*Exercise tasks*:
**1)** In the newspaper competition passage, what city was the Express based in?
**2)** Please continue the newspaper competition passage after its final sentence.

*Document segment*:
··········

The Guardian recognized that SF Weekly had become a threatening competitor, along with internet publishing. Both newspapers appealed to essentially the same demographic and attracted many of the same advertisers. Competition between the two newspapers for advertisers was "pretty intense." The fundamental objective of the Guardian was essentially the same as the SF Weekly: to become dominant in the San Francisco marketplace.

In March of 2001, the New Times acquired another alternative weekly newspaper, the Express, which then had a circulation of about 60, 000 to 65, 000. The Express, which was based in Oakland, offered advertising customers a slightly different geographical region of exposure than the Guardian or the SF Weekly, and in conjunction with the SF Weekly provided a greater coverage area and circulation than the Guardian alone. As with the SF Weekly, the "approach" of the New Times was to improve the editorial quality of the Express and increase circulation. The Express provided reduced rates to advertising customers, which it intended to "slowly raise" over time. Despite its lower circulation the Express charged higher advertising rates than the SF Weekly, although lower rates than the Guardian. Once the Express was acquired by the New Times, to entice prospective advertisers "away from the Guardian" the SF Weekly also offered free advertisements in the Express. The New Times anticipated losses at the Express while the paper was developed and expanded.

··········

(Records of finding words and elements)
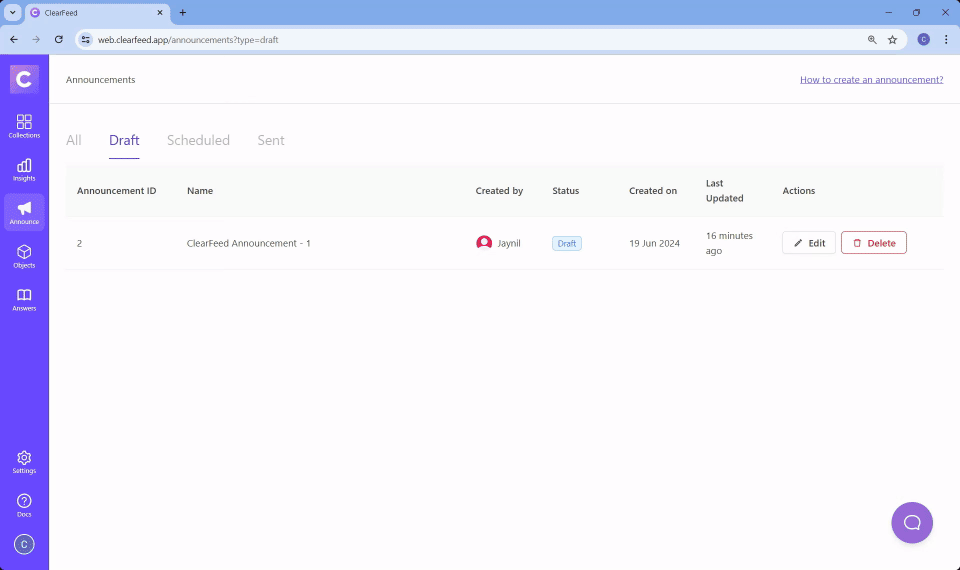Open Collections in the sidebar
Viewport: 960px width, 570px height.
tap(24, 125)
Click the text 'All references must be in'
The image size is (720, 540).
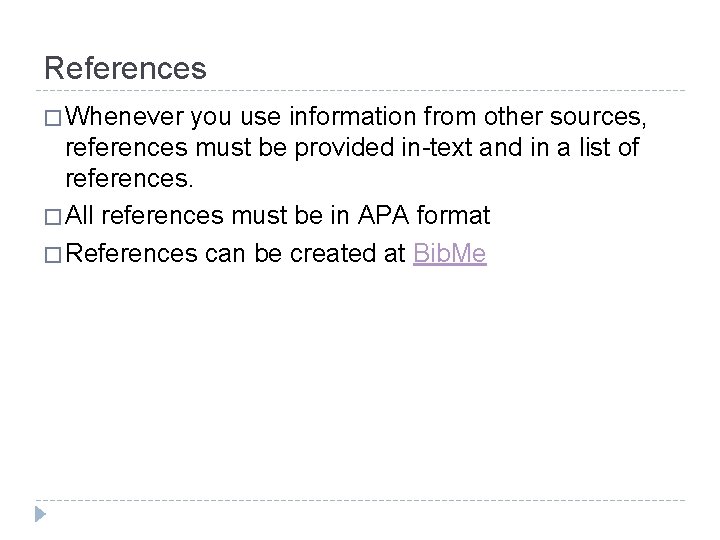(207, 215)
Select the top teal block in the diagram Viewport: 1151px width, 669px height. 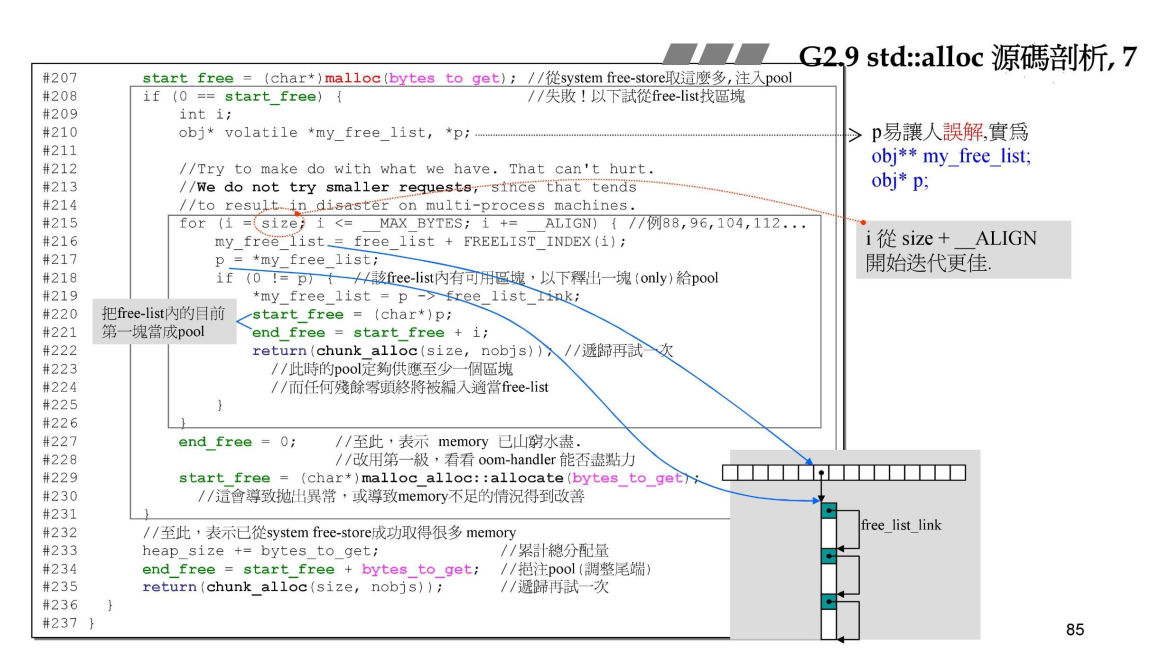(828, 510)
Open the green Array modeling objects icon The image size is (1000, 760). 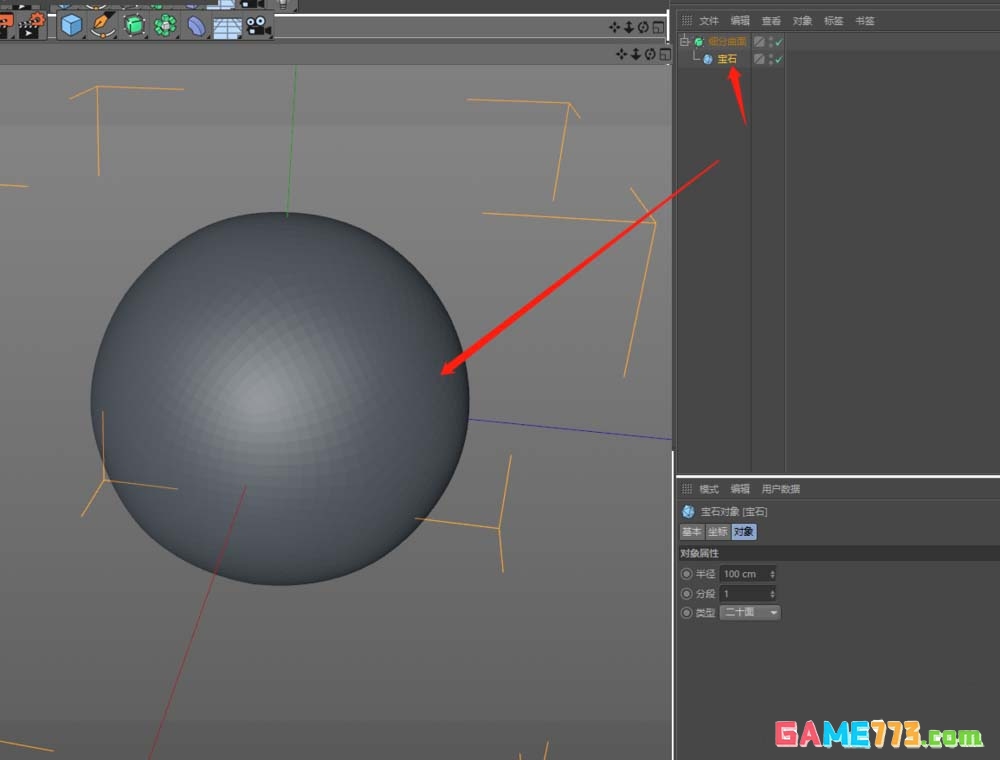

··········

*Answers by task*:
**1)** Oakland.

**2)**
Thereafter, through 2007, the SF Weekly and the Express continued to offer advertising, particularly to advertisers in key categories, at rates at least 20 percent below those charged by the Guardian, below the "rate card" prices, and well below its own costs per inch of display advertising space. According to the calculations of plaintiffs expert, the SF Weekly's average advertising space costs ranged from $21 per inch in 2001 to $29 per inch in 2007, whereas the average sale price of advertising space varied from $17 per inch in 2002 to $20 per inch in 2007. For the same time period, the Guardian's advertising costs per...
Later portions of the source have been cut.